A “linguagem do ódio” fez sua potente reaparição em nossa história política, minando a constituição possível de uma cultura cívica minimamente compartilhada. Não se chegou, como na Venezuela, ao cinismo de promulgar pretensa legislação constitucional contra o ódio, depois de semeá-lo abundantemente; mas, tal como lá, atribuiu-se aos adversários o espírito da “casa grande”, em pânico diante dos avanços – mais proclamados do que reais – da “senzala”. E esse constitui agora o legado pior do petismo, sua peculiar herança maldita, a qual, recortando de alto a baixo nossa sociedade, acabou por gerar seu oposto simétrico na figura – agora, sim – de uma direita primitiva, cuja expressão política mais evidente simula portar um fuzil em suas intervenções públicas – num país devastado pela insegurança e pelas mortes violentas.
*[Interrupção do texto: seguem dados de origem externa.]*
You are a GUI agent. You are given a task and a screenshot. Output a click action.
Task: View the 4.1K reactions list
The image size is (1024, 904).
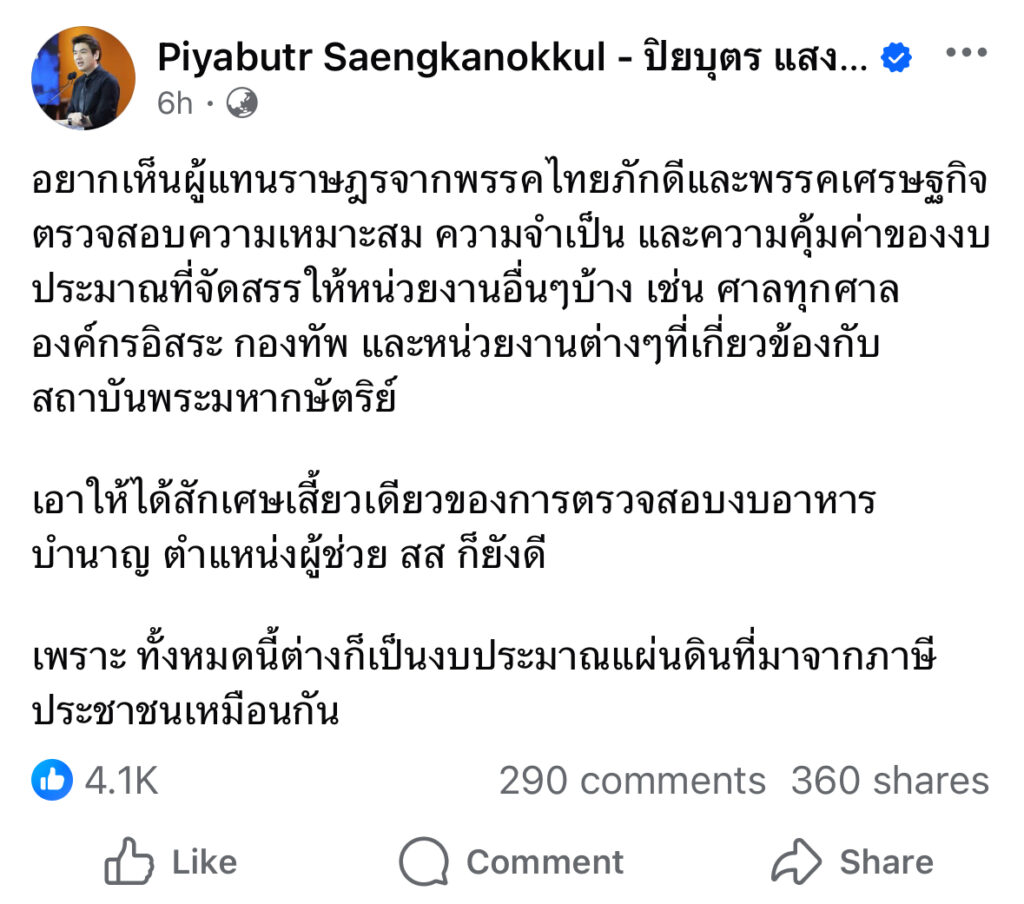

Na verdade, assim foi que “nos atualizamos”, paradoxalmente, em relação a algumas das correntes mais perversas que se agitam mundo afora. A começar por Trump, algo mudou na extrema direita contemporânea, dando-lhe não só confiança agressiva, como também capacidade de explorar medos, frustrações e ressentimentos. Nem mesmo nos Estados Unidos, uma democracia liberal plurissecular, passou inobservada a mudança genética da velha direita republicana, a ponto de fazer um político solidamente conservador como o senador John McCain protestar contra a retórica de “solo e sangue” que se afirma contra as marcas de origem de seu país. Ou o contestadíssimo Georg W. Bush lamentar a degeneração do nacionalismo em nativismo vulgar. Para não falar dos ventos xenófobos que varrem a velha Europa, em que no tronco enfermo do antissemitismo agora se enxerta a doença islamofóbica.
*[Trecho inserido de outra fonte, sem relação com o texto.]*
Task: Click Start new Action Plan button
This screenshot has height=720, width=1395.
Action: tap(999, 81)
Entre nós, ainda não é possível avaliar o impacto eleitoral desta “atualização”, com sua explosiva mistura de trevoso conservadorismo comportamental e liberalismo econômico radical, se é que se levará a cabo esta outra mudança genética na extrema direita nativa, originariamente portadora de sua própria versão de capitalismo autoritário e nacionalista. Da mesma forma, observando o polo simétrico, não sabemos até onde a sociedade resistirá à reproposição do populismo radicalizado “de esquerda”, com o qual voltou a girar pelo País o ex-presidente Luiz Inácio Lula da Silva, para impor como fato consumado uma candidatura presidencial às voltas com conhecidos e crescentes problemas judiciais.
A política democrática requer que tais ideias extremas sejam paulatinamente postas nas margens da arena pública. No rigor do termo, são excêntricas e constituem tentativas desastradas ou de retorno a um passado mítico de lei e ordem, ou de fuga para um futuro com mais igualdade (admitamos para fins de argumentação), mas, certamente, menos liberdade. Derrotá-las é o desafio que a vasta e variada área dos democratas deve continuamente se impor.